Start of Information supplied
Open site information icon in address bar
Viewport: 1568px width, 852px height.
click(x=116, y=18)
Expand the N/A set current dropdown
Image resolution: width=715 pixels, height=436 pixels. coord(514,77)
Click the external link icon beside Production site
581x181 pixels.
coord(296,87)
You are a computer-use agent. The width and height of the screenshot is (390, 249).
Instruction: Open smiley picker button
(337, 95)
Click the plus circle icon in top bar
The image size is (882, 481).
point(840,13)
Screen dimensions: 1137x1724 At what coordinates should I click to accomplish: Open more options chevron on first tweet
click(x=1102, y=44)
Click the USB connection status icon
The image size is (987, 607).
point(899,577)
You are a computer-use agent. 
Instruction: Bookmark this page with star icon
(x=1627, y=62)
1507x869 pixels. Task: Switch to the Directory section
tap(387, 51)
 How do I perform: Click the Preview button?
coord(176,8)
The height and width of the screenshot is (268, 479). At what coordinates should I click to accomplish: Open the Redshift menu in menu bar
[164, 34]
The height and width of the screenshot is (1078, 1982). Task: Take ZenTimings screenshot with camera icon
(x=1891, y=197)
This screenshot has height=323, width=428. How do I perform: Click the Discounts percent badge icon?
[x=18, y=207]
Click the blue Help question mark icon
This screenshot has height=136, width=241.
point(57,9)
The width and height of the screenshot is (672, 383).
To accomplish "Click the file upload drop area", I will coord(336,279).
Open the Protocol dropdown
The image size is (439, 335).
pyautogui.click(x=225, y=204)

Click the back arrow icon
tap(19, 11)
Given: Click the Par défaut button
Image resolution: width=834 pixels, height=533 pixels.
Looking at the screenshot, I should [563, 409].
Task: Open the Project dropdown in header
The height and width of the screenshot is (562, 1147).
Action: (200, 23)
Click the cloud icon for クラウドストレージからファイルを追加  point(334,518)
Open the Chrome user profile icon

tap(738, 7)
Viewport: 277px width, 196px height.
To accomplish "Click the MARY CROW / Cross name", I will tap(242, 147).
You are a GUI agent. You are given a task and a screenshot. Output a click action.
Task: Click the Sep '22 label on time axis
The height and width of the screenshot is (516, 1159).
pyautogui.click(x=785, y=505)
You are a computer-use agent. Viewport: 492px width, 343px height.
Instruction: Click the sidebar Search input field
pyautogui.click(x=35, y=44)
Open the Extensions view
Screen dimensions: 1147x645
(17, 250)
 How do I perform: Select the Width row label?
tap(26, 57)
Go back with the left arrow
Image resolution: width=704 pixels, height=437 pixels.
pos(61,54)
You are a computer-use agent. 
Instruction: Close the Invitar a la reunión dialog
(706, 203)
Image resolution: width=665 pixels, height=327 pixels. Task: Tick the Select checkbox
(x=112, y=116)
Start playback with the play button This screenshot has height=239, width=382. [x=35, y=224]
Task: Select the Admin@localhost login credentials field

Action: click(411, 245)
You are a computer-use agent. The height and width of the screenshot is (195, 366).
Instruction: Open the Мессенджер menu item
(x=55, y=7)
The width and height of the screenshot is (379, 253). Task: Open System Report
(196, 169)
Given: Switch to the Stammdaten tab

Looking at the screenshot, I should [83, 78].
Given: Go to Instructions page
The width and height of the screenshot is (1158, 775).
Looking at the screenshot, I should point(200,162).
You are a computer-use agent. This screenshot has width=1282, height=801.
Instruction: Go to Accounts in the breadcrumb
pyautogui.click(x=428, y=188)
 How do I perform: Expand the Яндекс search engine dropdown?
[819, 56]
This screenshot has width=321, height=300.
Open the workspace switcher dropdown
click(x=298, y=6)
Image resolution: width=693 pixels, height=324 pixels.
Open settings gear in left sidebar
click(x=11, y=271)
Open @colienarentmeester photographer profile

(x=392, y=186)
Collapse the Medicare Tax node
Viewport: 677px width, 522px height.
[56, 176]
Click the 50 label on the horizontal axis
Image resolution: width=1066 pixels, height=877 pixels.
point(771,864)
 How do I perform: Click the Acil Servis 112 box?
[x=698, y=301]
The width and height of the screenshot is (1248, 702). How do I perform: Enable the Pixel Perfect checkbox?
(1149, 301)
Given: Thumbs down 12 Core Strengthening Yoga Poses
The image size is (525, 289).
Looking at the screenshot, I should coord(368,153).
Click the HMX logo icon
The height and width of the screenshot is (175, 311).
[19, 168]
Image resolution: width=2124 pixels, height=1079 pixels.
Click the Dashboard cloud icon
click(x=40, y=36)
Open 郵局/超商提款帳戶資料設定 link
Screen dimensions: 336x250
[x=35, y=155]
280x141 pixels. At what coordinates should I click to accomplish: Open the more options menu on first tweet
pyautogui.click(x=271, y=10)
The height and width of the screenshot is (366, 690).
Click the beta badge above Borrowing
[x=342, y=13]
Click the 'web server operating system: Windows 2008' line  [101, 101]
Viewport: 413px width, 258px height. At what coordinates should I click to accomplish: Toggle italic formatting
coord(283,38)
End of Information supplied
» **Problem to work on**
Return, unchanged, the lines of the entries above, starting with the line that contains "Click the USB connection status icon" and ending after the line that contains "coord(176,8)".

» **Output of the task**
Click the USB connection status icon
The image size is (987, 607).
point(899,577)
You are a computer-use agent. 
Instruction: Bookmark this page with star icon
(x=1627, y=62)
1507x869 pixels. Task: Switch to the Directory section
tap(387, 51)
 How do I perform: Click the Preview button?
coord(176,8)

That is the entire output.